Giuseppe Tornatore’s Malena opens in 1940 as Mussolini declares war on England and France; a fascist blackshirt stands in the sunroof of a car rolling through the narrow streets of a Sicilian town, bellowing to the residents to drop everything and tune their radios for Il Duce’s announcement. But for 12-year-old Renato (Giuseppe Sulfaro) the day has a more important resonance: it’s the day he gets his very own bicycle, and the day he first sees Malena.
Malena (Monica Bellucci) is the wife of a soldier who is fighting in North Africa for the greater glory of Mussolini’s New Roman Empire. As she strolls through the town, Malena gazes ahead with an expression of serene composure on her alabaster face, seemingly oblivious to the heads turning in her wake. And all heads turn to watch Malena. Renato and his pals gaze with inchoate hormonal longing, the men with awe-struck hopelessness. As for the women of the town, they glare sidelong at Malena with hostile suspicion; any woman that beautiful and sure of herself must be up to no good.

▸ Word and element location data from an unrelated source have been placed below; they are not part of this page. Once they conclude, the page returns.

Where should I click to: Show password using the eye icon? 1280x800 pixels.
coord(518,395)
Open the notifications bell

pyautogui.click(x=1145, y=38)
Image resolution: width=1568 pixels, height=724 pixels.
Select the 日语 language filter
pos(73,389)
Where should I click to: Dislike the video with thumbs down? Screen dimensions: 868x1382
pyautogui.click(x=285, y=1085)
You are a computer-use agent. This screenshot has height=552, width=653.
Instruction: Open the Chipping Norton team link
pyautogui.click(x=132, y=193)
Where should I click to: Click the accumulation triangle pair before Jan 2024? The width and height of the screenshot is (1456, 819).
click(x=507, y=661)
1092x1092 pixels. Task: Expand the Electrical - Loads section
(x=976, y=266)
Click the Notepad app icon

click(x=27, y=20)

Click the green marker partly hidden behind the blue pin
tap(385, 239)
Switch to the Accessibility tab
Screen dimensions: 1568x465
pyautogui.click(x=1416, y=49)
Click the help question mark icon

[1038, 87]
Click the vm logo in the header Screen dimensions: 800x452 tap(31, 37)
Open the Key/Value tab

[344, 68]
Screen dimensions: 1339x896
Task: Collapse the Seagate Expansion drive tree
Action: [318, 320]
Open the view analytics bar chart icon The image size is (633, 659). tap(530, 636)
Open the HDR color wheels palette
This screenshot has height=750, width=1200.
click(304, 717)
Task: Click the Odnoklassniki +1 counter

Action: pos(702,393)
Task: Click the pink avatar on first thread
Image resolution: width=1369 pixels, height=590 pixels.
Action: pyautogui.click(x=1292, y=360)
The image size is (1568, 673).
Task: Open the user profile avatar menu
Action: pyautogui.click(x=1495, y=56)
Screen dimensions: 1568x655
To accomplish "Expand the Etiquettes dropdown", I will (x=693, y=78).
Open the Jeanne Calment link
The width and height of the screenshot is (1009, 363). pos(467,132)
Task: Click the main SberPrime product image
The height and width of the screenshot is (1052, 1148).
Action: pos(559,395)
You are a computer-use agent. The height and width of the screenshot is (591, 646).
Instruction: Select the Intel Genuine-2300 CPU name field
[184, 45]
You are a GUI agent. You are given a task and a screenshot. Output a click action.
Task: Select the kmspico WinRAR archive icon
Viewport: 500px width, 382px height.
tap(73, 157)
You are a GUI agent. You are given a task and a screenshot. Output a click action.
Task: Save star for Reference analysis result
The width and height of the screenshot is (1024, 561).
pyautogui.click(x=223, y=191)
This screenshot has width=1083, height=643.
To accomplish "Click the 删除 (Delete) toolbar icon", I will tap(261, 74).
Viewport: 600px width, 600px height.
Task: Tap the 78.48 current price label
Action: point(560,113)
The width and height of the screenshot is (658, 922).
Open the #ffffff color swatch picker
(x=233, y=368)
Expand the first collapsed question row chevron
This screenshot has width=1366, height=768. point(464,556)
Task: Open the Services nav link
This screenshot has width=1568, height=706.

Renato’s fantasies about the unattainable beauty take the form of the movies he sees; one night he’s Pepe le Moko enticing her to the Casbah, the next night he’s the Ringo Kid servicing her while shooting Indians through the stagecoach window (“Oh Renato, you’ve got the biggest gun in the West!”). These early scenes are funny, but the laughs have a second-hand air about them. When Renato oils the springs in his bed so he can masturbate without waking his father, it reminds us not of our own adolescence but of those horny boys in Fellini’s Amarcord, rocking in the back seat of that old car.
It’s when Tornatore moves away from this kind of bargain-rack Fellini that Malena takes on a life of its own. Word comes that Malena’s husband has been killed in Africa, and with the news Malena’s life takes a turn for the worse. First comes the increased resentment of the townswomen; they’re convinced that, now that this flimsy obstacle has been removed, nothing will keep Malena from turning to their pudgy, ill-smelling husbands for comfort. They lean back complacently waiting for the slut in her to assert herself. Malena doesn’t stand a chance—from that point on her fall becomes a self-fulfilling prophecy.
Renato looks on helplessly, seeing Malena grow more isolated and debased as the war turns more and more against Italy. His fantasies of rescuing her become less comical and more forlorn, but he knows there’s nothing he can do. In a sense, Malena becomes a metaphor for Italy itself, from the early euphoria over Axis success as Mussolini hitched his wagon to Hitler’s star, through the inevitable turnaround to the bitterness and recrimination of defeat. Wisely, Tornatore doesn’t overplay the symbolism. He keeps the focus on Malena, on Renato’s schoolboy infatuation with her, and on the callousness of the townspeople in either exploiting or ignoring or bringing about what happens to her.
Italian supermodel Monica Bellucci plays Malena as an enigmatic blank; the woman herself seems less important to Tornatore than the reactions of the people around her, especially Renato. Young Giuseppe Sulfaro plays the boy with remarkable subtlety; he even manages to age convincingly from 12 to 17 in the course of the film.
Finally, as American soldiers march into the town on the heels of the retreating Germans, the local women’s envy and resentment of Malena boils over—and Tornatore places more demands on Bellucci than just to walk by and be ogled. The scene is almost nightmarishly haunting, but at the same time there’s something curiously bracing about it—or rather, about the fact that Tornatore even takes the story in that direction. Malena begins by radiating the kind of cozy nostalgia that has been Tornatore’s stock in trade ever since Cinema Paradiso, but it ends in a different place—rueful, tranquil and wise. The subject at hand is Renato’s coming of age, but we’re also seeing the maturing of Tornatore himself.